[[ Extracted material, beginning ]]

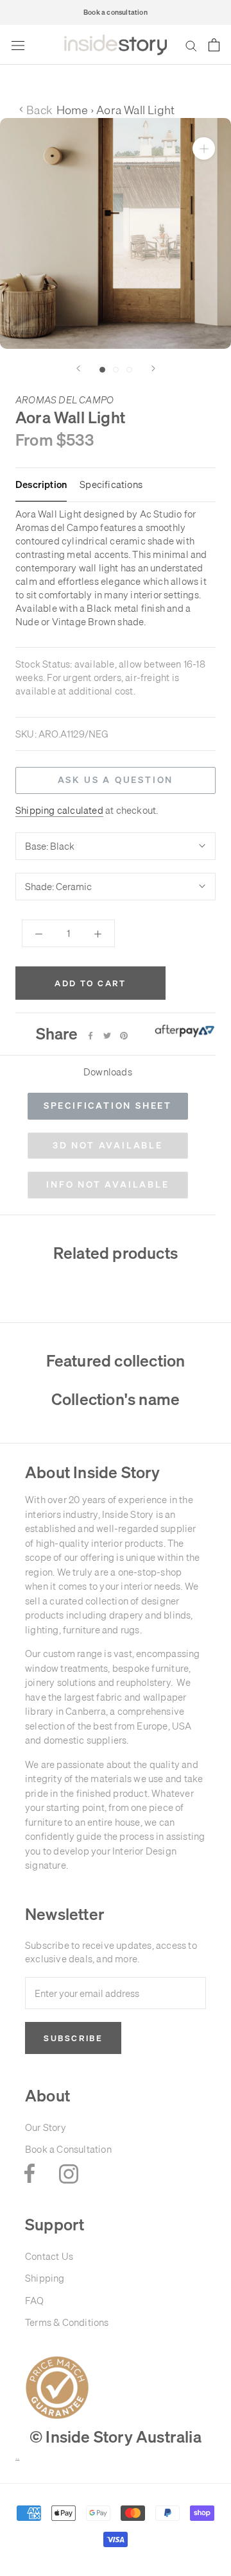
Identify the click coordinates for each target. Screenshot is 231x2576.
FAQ (34, 2300)
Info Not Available (107, 1184)
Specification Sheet (108, 1106)
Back (35, 110)
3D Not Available (108, 1145)
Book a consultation (115, 12)
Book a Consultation (68, 2149)
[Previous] (78, 368)
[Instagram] (68, 2173)
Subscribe (73, 2038)
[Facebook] (90, 1036)
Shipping (45, 2278)
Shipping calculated (59, 810)
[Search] (191, 45)
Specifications (111, 485)
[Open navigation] (18, 45)
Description (41, 485)
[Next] (153, 368)
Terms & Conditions (67, 2322)
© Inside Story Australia (115, 2437)
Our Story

[[ Extracted material, end ]]

**Description of the task:**
When a line in the material includes the word "Available", copy it out.

**Solution to this problem:**
Info Not Available (107, 1184)
3D Not Available (108, 1145)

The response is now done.